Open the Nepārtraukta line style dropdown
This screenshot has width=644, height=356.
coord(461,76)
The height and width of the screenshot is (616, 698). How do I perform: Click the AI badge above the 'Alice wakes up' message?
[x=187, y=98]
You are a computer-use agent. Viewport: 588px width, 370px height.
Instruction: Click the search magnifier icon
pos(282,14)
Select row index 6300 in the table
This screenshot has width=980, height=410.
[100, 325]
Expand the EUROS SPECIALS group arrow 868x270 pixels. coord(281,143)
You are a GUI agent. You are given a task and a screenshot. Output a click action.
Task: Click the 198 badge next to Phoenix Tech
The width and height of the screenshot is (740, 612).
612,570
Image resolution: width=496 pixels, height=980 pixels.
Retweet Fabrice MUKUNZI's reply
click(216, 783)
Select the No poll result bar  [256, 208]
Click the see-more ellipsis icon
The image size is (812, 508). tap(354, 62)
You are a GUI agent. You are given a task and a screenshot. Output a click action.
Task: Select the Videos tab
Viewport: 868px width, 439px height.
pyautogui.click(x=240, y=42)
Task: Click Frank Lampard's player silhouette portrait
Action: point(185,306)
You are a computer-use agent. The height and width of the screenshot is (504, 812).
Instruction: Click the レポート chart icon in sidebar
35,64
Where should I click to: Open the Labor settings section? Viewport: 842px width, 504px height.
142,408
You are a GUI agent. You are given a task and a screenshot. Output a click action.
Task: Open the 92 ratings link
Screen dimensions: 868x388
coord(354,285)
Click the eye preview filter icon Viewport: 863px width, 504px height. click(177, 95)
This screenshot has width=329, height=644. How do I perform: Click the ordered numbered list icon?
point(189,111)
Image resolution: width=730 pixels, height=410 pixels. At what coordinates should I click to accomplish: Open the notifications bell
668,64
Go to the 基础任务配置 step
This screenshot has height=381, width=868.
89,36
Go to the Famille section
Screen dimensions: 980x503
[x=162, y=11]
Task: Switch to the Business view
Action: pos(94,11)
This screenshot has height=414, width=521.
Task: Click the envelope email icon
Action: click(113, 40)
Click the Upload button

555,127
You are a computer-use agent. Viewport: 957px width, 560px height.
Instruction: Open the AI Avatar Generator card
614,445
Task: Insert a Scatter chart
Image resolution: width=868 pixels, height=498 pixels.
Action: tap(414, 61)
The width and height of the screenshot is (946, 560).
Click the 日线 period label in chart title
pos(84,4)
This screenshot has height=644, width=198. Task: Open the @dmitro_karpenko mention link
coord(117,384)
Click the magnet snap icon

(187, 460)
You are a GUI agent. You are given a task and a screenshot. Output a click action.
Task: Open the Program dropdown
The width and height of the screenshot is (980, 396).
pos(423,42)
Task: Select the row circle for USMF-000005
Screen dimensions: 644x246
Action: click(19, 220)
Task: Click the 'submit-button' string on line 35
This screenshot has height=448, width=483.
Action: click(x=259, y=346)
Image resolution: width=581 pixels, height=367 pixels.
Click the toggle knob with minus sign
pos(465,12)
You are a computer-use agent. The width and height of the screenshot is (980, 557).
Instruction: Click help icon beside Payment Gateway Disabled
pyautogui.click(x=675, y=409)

| INSTRUCTIONS TO FOLLOW |
Repeat the whole of the data above exactly as it appears.

| TASK ANSWER |
Open the Nepārtraukta line style dropdown
This screenshot has width=644, height=356.
coord(461,76)
The height and width of the screenshot is (616, 698). How do I perform: Click the AI badge above the 'Alice wakes up' message?
[x=187, y=98]
You are a computer-use agent. Viewport: 588px width, 370px height.
Instruction: Click the search magnifier icon
pos(282,14)
Select row index 6300 in the table
This screenshot has width=980, height=410.
[100, 325]
Expand the EUROS SPECIALS group arrow 868x270 pixels. coord(281,143)
You are a GUI agent. You are given a task and a screenshot. Output a click action.
Task: Click the 198 badge next to Phoenix Tech
The width and height of the screenshot is (740, 612).
612,570
Image resolution: width=496 pixels, height=980 pixels.
Retweet Fabrice MUKUNZI's reply
click(216, 783)
Select the No poll result bar  [256, 208]
Click the see-more ellipsis icon
The image size is (812, 508). tap(354, 62)
You are a GUI agent. You are given a task and a screenshot. Output a click action.
Task: Select the Videos tab
Viewport: 868px width, 439px height.
pyautogui.click(x=240, y=42)
Task: Click Frank Lampard's player silhouette portrait
Action: point(185,306)
You are a computer-use agent. The height and width of the screenshot is (504, 812).
Instruction: Click the レポート chart icon in sidebar
35,64
Where should I click to: Open the Labor settings section? Viewport: 842px width, 504px height.
142,408
You are a GUI agent. You are given a task and a screenshot. Output a click action.
Task: Open the 92 ratings link
Screen dimensions: 868x388
coord(354,285)
Click the eye preview filter icon Viewport: 863px width, 504px height. click(177, 95)
This screenshot has width=329, height=644. How do I perform: Click the ordered numbered list icon?
point(189,111)
Image resolution: width=730 pixels, height=410 pixels. At what coordinates should I click to accomplish: Open the notifications bell
668,64
Go to the 基础任务配置 step
This screenshot has height=381, width=868.
89,36
Go to the Famille section
Screen dimensions: 980x503
[x=162, y=11]
Task: Switch to the Business view
Action: pos(94,11)
This screenshot has height=414, width=521.
Task: Click the envelope email icon
Action: click(113, 40)
Click the Upload button

555,127
You are a computer-use agent. Viewport: 957px width, 560px height.
Instruction: Open the AI Avatar Generator card
614,445
Task: Insert a Scatter chart
Image resolution: width=868 pixels, height=498 pixels.
Action: tap(414, 61)
The width and height of the screenshot is (946, 560).
Click the 日线 period label in chart title
pos(84,4)
This screenshot has height=644, width=198. Task: Open the @dmitro_karpenko mention link
coord(117,384)
Click the magnet snap icon

(187, 460)
You are a GUI agent. You are given a task and a screenshot. Output a click action.
Task: Open the Program dropdown
The width and height of the screenshot is (980, 396).
pos(423,42)
Task: Select the row circle for USMF-000005
Screen dimensions: 644x246
Action: click(19, 220)
Task: Click the 'submit-button' string on line 35
This screenshot has height=448, width=483.
Action: click(x=259, y=346)
Image resolution: width=581 pixels, height=367 pixels.
Click the toggle knob with minus sign
pos(465,12)
You are a computer-use agent. The width and height of the screenshot is (980, 557).
Instruction: Click help icon beside Payment Gateway Disabled
pyautogui.click(x=675, y=409)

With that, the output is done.